When Your Discount Becomes Your Price
My daughter sat down at the dining room table where I was working and announced, “I can’t decide whether I should buy the AirPods at $89 or wait for them to drop lower.”
With a house full of teenagers and young adults, I’m used to having to dole out advice on “adulting”, but what struck me most about this question was not my daughter’s buying decision but that something serious had gone wrong in the pricing department of one of the world’s biggest and most successful companies.
Discounting can be a powerful tool for either taking a number of hesitant, potential customers and converting them into sales today or for reaching customers who are not quite willing to pay your normal prices but would be willing to pay a somewhat lower price.
However, discounts can also destroy the value of your product in your customers’ eyes and create a situation where customers are unwilling to buy your product at full price or even delay making a purchase at one discounted price because they believe there will be a lower discounted price soon.
The first of those problems happens when regular and prominent discounting results in what we call “shadow pricing”.
A prominent example of shadow pricing is when a brand conducts regular sales which result in customers re-setting their expectations of the “right” price to pay for a product.
For example, for many years I was a loyal buyer of Brooks Brothers non-iron dress shirts. Their theoretical list price was about $99 per shirt. However, four or five times a year they would hold sales when you could buy them at 4-for-$200 ($50 each.) The fact that I knew I could regularly buy them for $50 each made me very reluctant to ever pay the higher price. I would wait for the sale. And many other customers must have been the same, because their sales became more frequent and deeper — right up until Brooks Brothers went through bankruptcy in the summer of 2020. Since then, they’ve been trying to build their pricing back up, but once you’ve trained your customers to buy only on sale (and you’ve decreased your quality in order to fit the product to the prices your customers are willing to pay) you’ve begun a long term slide out of which it’s very hard to escape.
If the danger with shadow pricing is that customers no longer consider your list price to be a real one, the other danger with discounting is instead of your discount strategy causing customers to hurry up and buy, it instead encourages your customers to wait for a better deal.
This is one aspect of the “shadow pricing” trap. Brooks Brothers, with their heavily publicized and regular discounting of around 50% off regular price, created a situation in which customers would delay their purchases till the next sale.
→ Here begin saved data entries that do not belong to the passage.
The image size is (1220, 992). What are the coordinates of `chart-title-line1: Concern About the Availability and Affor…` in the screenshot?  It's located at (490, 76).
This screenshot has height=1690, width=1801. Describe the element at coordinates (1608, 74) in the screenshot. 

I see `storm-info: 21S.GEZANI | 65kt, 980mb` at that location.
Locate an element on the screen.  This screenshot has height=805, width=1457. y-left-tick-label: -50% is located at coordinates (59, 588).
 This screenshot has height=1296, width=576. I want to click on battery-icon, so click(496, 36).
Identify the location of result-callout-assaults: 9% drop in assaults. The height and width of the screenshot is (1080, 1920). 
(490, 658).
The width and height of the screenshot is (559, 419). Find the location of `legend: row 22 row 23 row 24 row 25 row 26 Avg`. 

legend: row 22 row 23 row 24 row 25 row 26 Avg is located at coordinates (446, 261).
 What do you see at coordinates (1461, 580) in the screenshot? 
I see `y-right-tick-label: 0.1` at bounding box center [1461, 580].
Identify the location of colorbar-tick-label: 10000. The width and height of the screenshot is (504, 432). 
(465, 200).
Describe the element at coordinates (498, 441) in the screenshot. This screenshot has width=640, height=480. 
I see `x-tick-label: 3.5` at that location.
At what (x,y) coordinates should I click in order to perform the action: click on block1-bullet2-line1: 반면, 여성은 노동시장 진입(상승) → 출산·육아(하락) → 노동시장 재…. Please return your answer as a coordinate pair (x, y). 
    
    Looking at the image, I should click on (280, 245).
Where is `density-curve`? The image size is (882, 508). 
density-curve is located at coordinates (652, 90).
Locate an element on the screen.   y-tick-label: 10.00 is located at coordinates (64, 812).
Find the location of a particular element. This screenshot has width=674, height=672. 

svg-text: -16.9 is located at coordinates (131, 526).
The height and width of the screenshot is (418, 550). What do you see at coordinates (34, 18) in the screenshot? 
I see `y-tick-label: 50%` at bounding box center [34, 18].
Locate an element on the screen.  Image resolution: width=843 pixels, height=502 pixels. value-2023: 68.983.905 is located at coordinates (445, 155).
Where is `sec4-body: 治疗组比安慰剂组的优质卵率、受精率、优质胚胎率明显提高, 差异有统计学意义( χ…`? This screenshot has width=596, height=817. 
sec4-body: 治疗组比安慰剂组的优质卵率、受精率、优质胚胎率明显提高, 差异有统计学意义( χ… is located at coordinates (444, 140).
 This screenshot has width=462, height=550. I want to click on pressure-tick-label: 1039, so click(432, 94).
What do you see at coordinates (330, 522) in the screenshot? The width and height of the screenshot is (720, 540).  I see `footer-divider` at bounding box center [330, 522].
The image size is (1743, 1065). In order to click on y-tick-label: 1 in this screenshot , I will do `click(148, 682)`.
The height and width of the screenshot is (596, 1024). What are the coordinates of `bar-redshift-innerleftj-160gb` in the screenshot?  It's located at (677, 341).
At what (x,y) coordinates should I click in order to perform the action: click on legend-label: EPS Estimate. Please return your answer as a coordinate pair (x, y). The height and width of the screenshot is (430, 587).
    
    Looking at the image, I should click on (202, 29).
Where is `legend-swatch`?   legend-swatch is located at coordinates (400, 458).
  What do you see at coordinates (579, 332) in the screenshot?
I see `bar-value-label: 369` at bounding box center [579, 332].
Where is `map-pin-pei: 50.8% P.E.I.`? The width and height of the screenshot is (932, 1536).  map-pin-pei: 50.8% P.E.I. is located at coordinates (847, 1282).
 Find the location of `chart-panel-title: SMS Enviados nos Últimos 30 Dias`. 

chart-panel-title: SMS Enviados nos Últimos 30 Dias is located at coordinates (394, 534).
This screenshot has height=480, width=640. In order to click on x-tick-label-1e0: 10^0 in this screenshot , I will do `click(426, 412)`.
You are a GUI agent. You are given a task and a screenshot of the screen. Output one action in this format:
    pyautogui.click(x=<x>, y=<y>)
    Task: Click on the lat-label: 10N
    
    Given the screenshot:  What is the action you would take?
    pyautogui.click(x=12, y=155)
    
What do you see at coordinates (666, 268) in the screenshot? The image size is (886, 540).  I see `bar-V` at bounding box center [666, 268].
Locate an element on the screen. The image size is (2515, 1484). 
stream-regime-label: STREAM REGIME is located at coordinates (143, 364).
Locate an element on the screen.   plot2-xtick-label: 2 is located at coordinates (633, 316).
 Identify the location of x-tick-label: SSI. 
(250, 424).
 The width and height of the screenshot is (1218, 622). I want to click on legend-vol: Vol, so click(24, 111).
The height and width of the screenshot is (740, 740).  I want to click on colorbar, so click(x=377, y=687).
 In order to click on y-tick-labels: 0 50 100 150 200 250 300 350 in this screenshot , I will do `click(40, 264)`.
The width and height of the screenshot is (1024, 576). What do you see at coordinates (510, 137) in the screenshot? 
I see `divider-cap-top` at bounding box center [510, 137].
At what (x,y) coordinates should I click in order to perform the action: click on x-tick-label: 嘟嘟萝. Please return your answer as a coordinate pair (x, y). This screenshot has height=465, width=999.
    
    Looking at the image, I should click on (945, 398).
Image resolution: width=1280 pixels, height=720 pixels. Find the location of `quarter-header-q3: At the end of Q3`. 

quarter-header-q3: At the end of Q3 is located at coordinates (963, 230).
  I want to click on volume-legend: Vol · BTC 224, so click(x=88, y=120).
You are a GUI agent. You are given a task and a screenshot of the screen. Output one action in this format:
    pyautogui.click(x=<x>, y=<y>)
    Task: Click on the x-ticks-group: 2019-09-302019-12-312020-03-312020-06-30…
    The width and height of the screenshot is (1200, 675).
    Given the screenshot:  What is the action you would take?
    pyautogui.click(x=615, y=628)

But when sale prices are progressively getting lower over time, or when you announce a major discount ahead of time, you may cause your customers to delay purchases in order to wait for a better price.
This is what my daughter was doing. And she was right. Because a few days later, Amazon dropped the price on the AirPods to $79. Now she’s wondering if it will get any lower by Black Friday or Cyber Monday.
Nor is the discount discretion which Apple is allowing its resellers like Amazon at the moment the only problem. I myself have been waiting to replace my old set of AirPod Pros. Those are currently marked down from $249 to $219 on Amazon, but on the Apple website, there are banners telling users that starting on November 28th, you can get a $50 apple gift card if you buy the AirPod Pros there.
In other words, their published discount strategy is telling you that you should not buy right now.
This is not what a discount strategy is supposed to do.
How should you avoid this trap?
Discounts should be used sparingly, they should not be too deep, and you should very clearly communicate when you are offering a “lowest price of the year” kind of sale.
Sparingly: For the kind of purchase which people might plan ahead of time, I would recommend that you not have a deep discount more than twice a year. You might have a smaller sale one or two times, but if you put a product on sale 4+ times a year, you are going to convince people that the full price is not the real price. Also, those sales should feel like they are short. Don’t advertise them for weeks ahead of time lest you cause people to delay their purchase. If most of the communication your customers hear from you is about sales, they will expect to buy your products on sale. Plan to have 75% or more of your communication be about your company, new products, value, etc. and at most 25% of your communication about sales.
Not too deep: The deeper the discount, the less relevant your everyday price seems. A 50% discount is so deep it makes customers think they are being ripped off paying the full price. There’s not a firm rule, but if you want to continue to sell most of your products at full price, I would recommend that you not discount deeper than 20% to 25%.
Clear communication: Don’t make your customers guess when the deepest sale is coming or how long it will last. Tell your customers when it’s the deepest discount of the year and how long they will have to act. This will achieve the goal of a promotion: converting the largest possible number of price-driven potential customers into actual buyers within a short time. The last thing you want to do when you’re already taking the brand risk of running a deep discount is to have some of your potential customers sit it out because they think a better deal may be coming soon.
Historically, Apple has had some of the greatest price discipline of the major brands. I’m not sure why they’re letting these things happen this year, but it doesn’t seem like an encouraging set of choices. However, I will probably replace that old pair of AirPod Pros come November 28th.




What do you think about companies like Land's End? Not only are you a fool to ever pay full price, they usually have competing discount codes so you can rebuild your cart until you have the best discount.